* **Provided information**

***

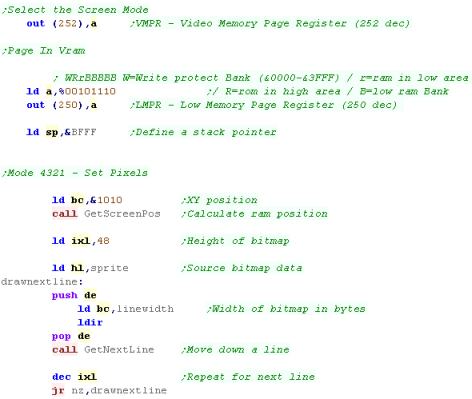Click the 'ld sp,&BFFF' line

(61, 132)
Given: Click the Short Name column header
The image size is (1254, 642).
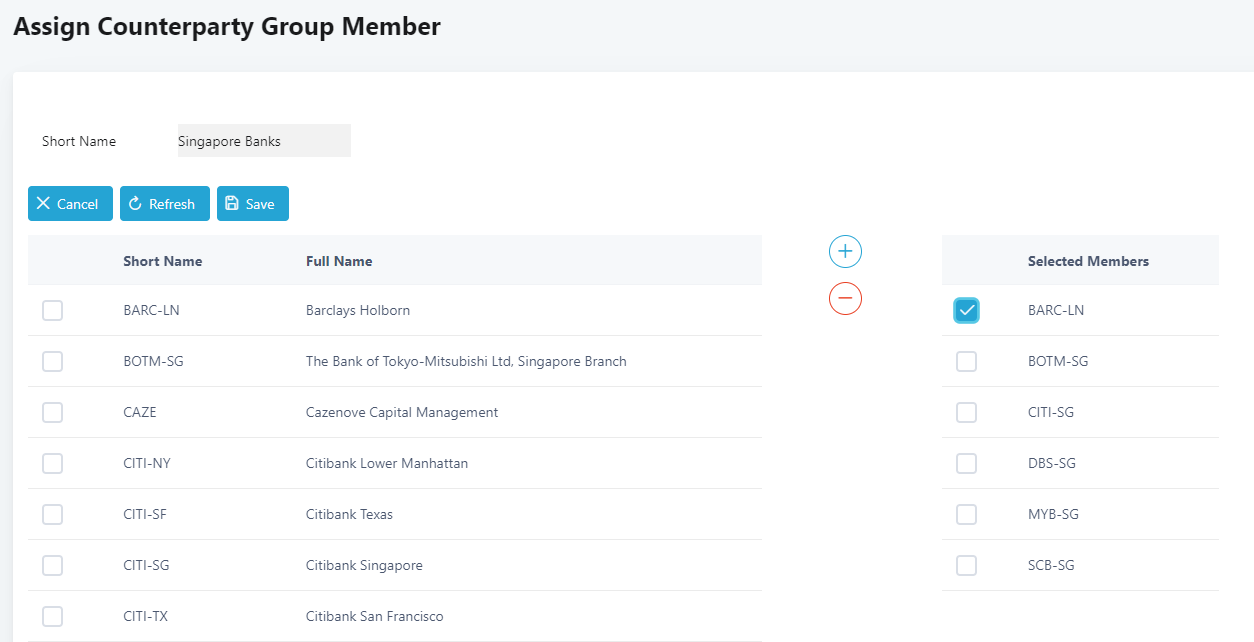Looking at the screenshot, I should (162, 261).
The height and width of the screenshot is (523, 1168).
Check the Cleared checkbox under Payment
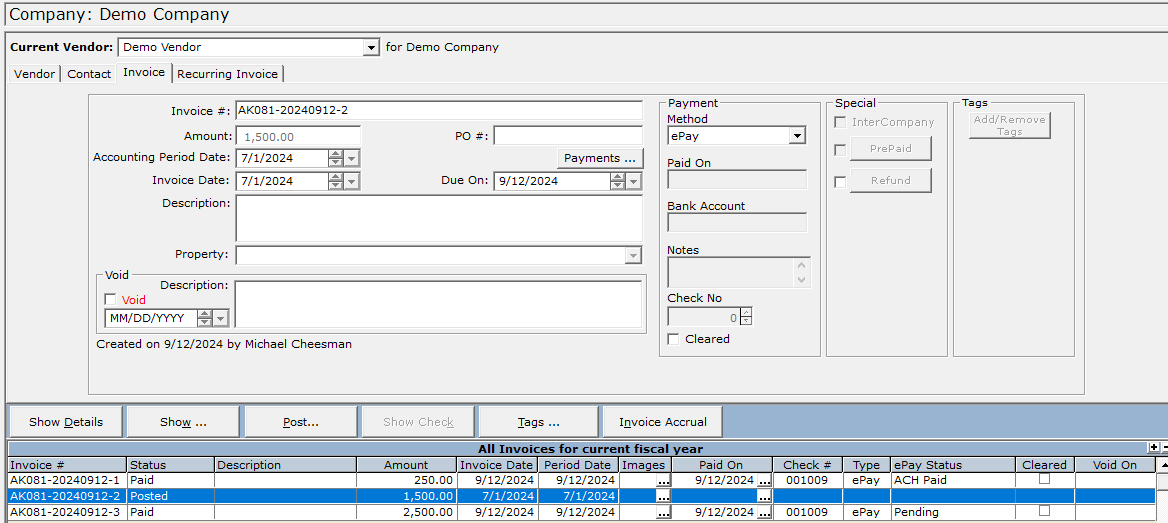tap(674, 340)
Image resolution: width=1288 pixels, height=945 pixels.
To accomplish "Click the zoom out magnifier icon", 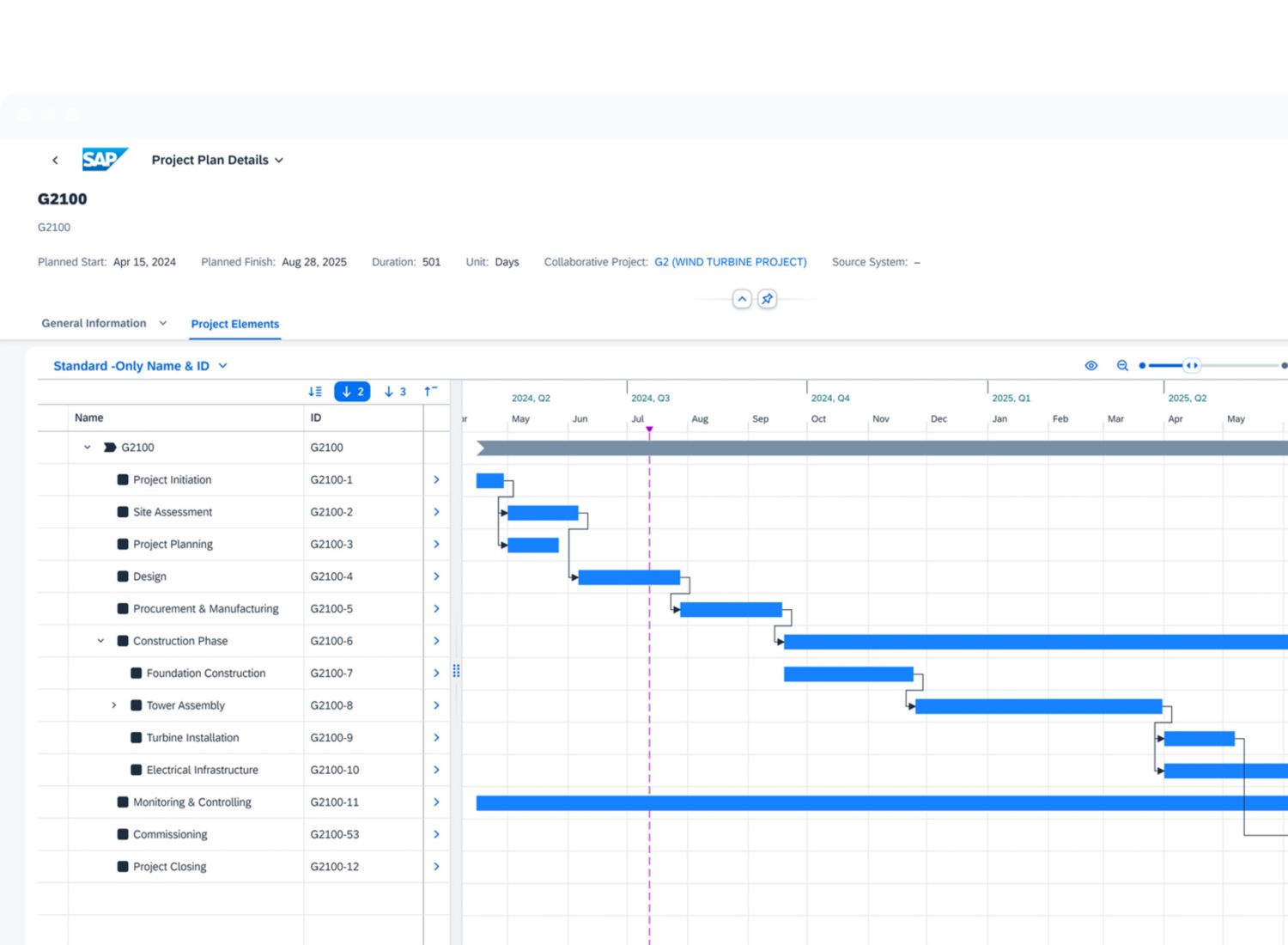I will pyautogui.click(x=1122, y=366).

***

* **Problem to work on**
Whenever the word "width" appears in a line of the listing, report that line.

* **Expected answer**
The height and width of the screenshot is (523, 1168).
Image resolution: width=1288 pixels, height=945 pixels.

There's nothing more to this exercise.